A Recovery Blog

This blog is about my continuing recovery from severe mental illness and addiction. I celebrate this recovery by continuing to write, by sharing my music and artwork and by exploring Buddhist and 12 Step ideas and concepts. I claim that the yin/yang symbol is representative of all of us because I have found that even in the midst of acute psychosis there is still sense, method and even a kind of balance. We are more resilient than we think. We can cross beyond the edge of the sane world and return to tell the tale. A deeper kind of balance takes hold when we get honest, when we reach out for help, when we tell our stories.

Saturday, March 8, 2008

Tonglen Meditation Practice


I’ve just about committed to the practice of Buddhism though I’m still feeling it out. I’ve been meditating every day for the past week. It’s not an easy endeavor; I feel my restlessness and my anxiety. Sometimes I settle into the meditation and my discomfort begins to disperse and other times I just sit breathing in the discomfort. I’ve been listening to audio tapes of Western Buddhist teachers and I’ve been reading books by them as well, especially Pema Chodron, a Buddhist nun who follows the traditions from Tibet.

I first encountered the teachings of Pema Chodron soon after my last psychotic break six years ago. I had gone to Borders’ bookstore and bought one of her audio tapes. It was called Awakening Compassion, meditation practice for difficult times. I was about to go on a week long trip with my family and I felt fragile and unprepared. I thought this meditation might offer me some relief, some guidance and so I listened to the tapes on that trip. Pema Chodron talked about an in depth practice called lojong or “mind training”. This includes meditation on 59 pithy slogans in conjunction with a meditation practice called tonglen. Tonglen means “taking in and sending out”; you take in pain and discomfort and you send out healing and joy. First you do this for yourself in an abstract way, then you focus on a particular pain such as anxiety or depression and finally you imagine that you are breathing in other people’s pain and breathing out or sending to them healing. So the first part is the in-breath; you take in, breath in, make room in your heart for discomfort and suffering. You get in touch with it in a visceral way.

The Buddha taught the Four Noble Truths. The First Truth is the fact of suffering. Breathing in pain is getting in touch with this First Truth. But what is also true for most of us? We want to run away from suffering, our own and others, not always, but often. We look for pleasure to mask the pain. And so, choosing to breathe in the pain, to sit with it for the span of an in-breath and then keep returning to it breath after breath is extraordinary. Instead of running away, we face the problem, we give suffering it’s due attention and respect. And then comes the out breath, the release, the healing, repeated over and over. It’s like saying--face the problems in life, embrace them and transform them, first for yourself and then for all others.

**SUPPLIED DATA:**
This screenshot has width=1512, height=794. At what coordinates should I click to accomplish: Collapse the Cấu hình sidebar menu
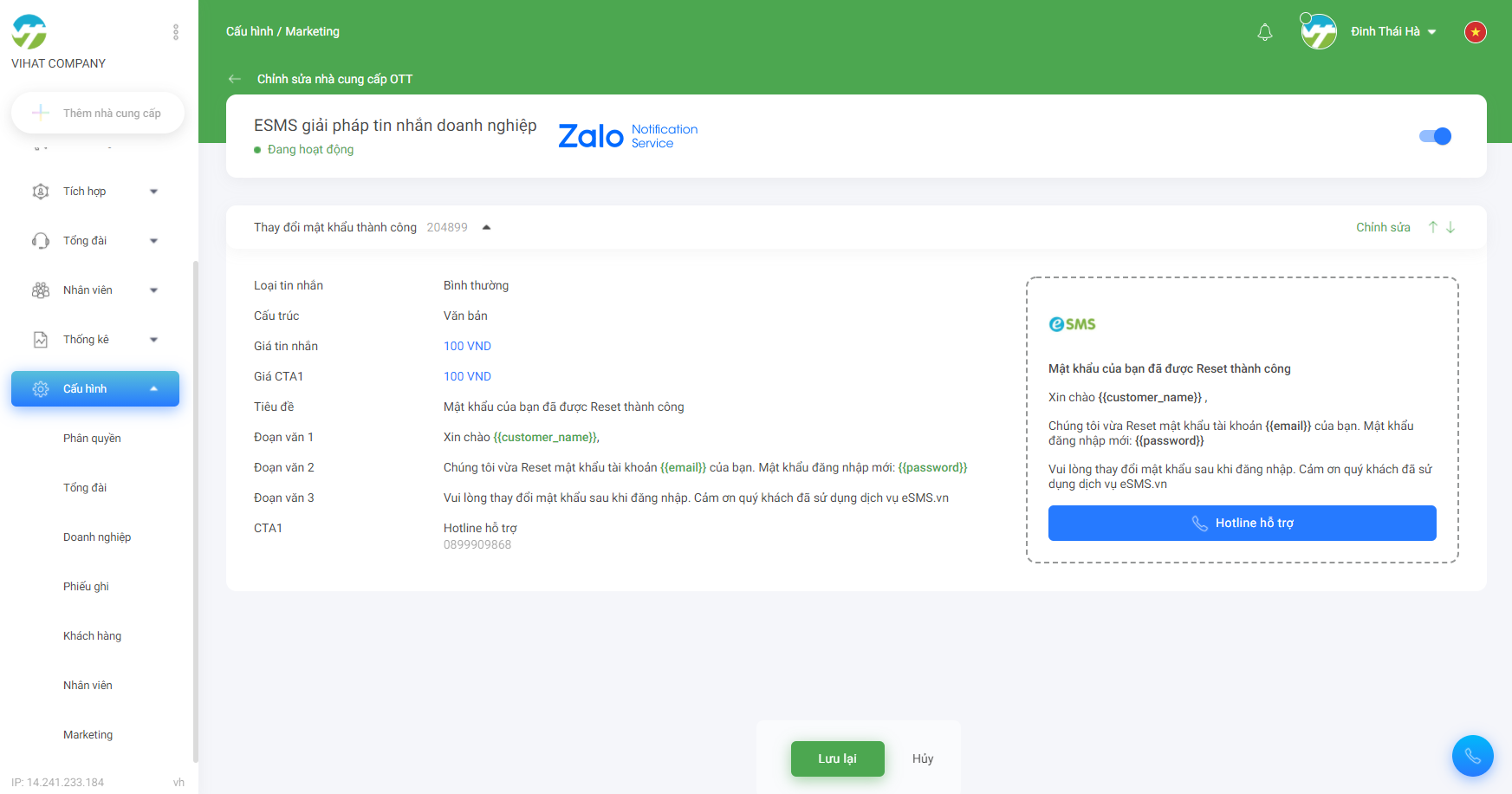[x=95, y=389]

**WHAT IS ASKED:** Retype the blog post word for word from "Tonglen Meditation Practice" to "traditions from Tibet.". The data is unrelated material, separate from the blog post.

**FULL SOLUTION:**
Tonglen Meditation Practice


I’ve just about committed to the practice of Buddhism though I’m still feeling it out. I’ve been meditating every day for the past week. It’s not an easy endeavor; I feel my restlessness and my anxiety. Sometimes I settle into the meditation and my discomfort begins to disperse and other times I just sit breathing in the discomfort. I’ve been listening to audio tapes of Western Buddhist teachers and I’ve been reading books by them as well, especially Pema Chodron, a Buddhist nun who follows the traditions from Tibet.